La violencia homicida que ayer se desató en Santiago de Chile un día de septiembre, ha vuelto a aparecer en El Salvador o Guatemala y, en la actualidad en Santa Cruz.En los albores del siglo XXI, América Latina se enfrenta a problemas de índole planetario, tales como la degradación medioambiental y el calentamiento global, la crisis alimentaria o la actual crisis económica del hipercapitalismo que oscurece el horizonte inmediato. Nuestra dramática realidad de analfabetismo, falta de viviendas y pauperización generalizada se yuxtapone a la corrupción de gobiernos entregados al narcotráfico y la militarización.
Los Estados Unidos ha administrado América Latina como su propio feudo para obtener recursos, condenando por décadas a pueblos enteros al bloqueo o a dictaduras atroces por la insolencia de erigirse contra sus intereses. Las grandes corporaciones monopolizan los medios de comunicación y han convertido el sistema político de muchas naciones de la región en una impostura pseudo democrática al servicio de sus negocios con la complicidad de las elites.Como nunca antes, le corresponde a la actual generación de latinoamericanos actualizar el reclamo libertario de dignidad de nuestros intelectuales y nuestros próceres. Como todo reclamo político y moral se conjuga en él lo ancestral y lo nuevo, plena soberanía para nuestros pueblos sin reeditar añejos dogmas y viejas prácticas sectarias y excluyentes que sólo llevaron a la frustración.
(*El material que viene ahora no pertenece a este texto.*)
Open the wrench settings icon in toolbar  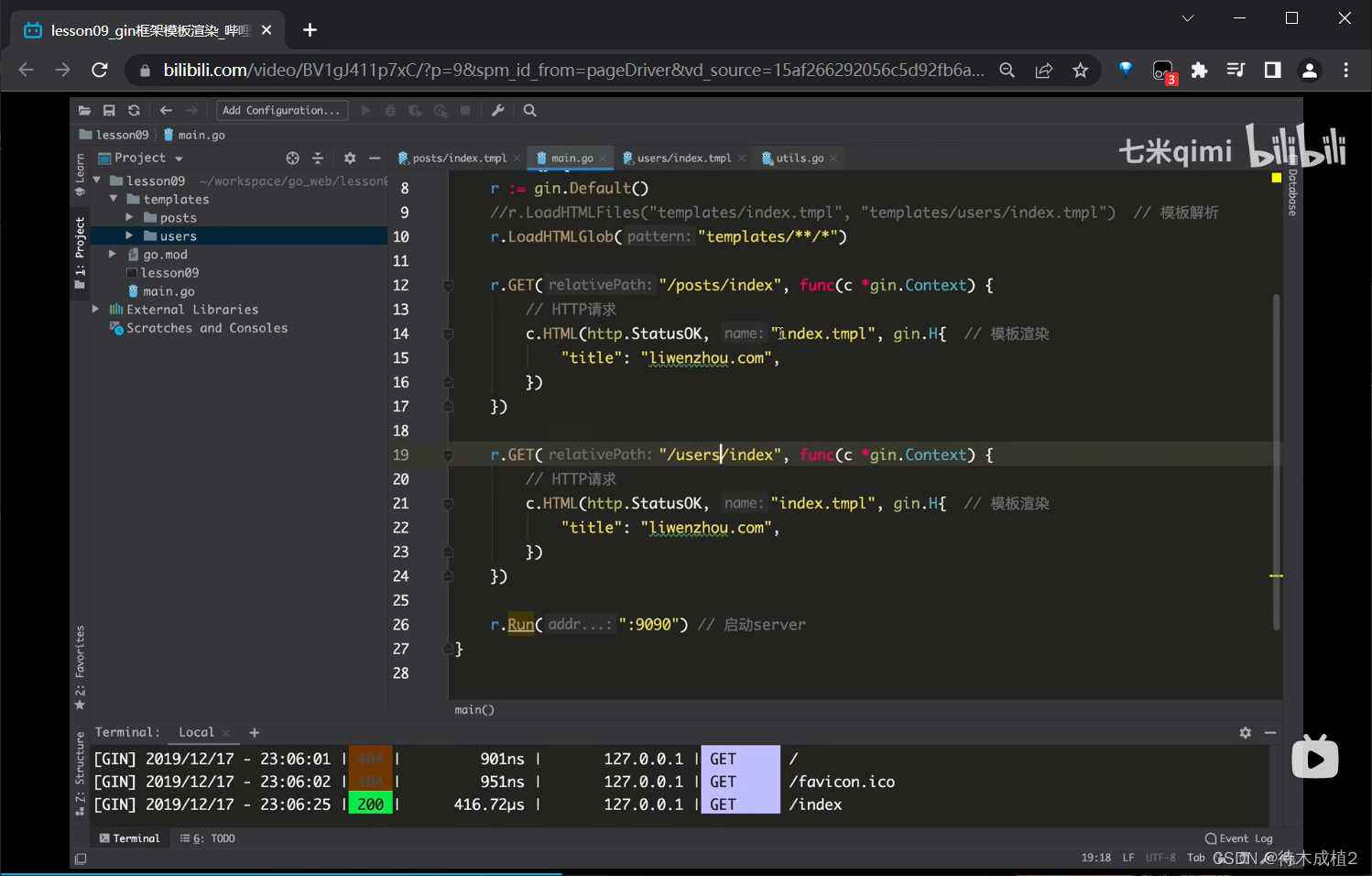click(x=498, y=111)
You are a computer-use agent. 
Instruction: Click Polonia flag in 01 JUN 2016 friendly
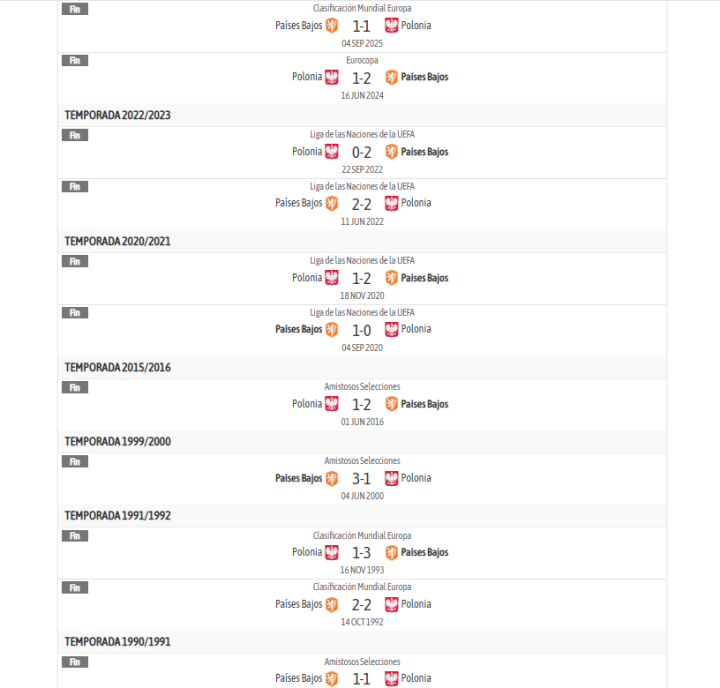pos(332,404)
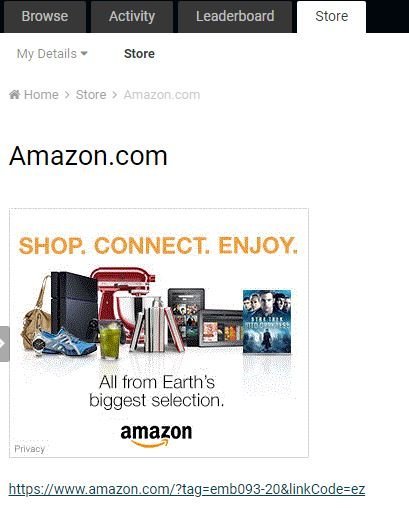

América Latina incluye a los más diversos credos e ideologías; La América Latina del mañana requiere y exige la síntesis de todos los que creen en los principios de la dignidad humana, en la tolerancia y la diversidad cultural. En un mundo en vías de globalización, son los latinoamericanos de hoy los convocados a demandar a sus gobiernos la construcción de un mundo distinto, el mundo de la esperanza.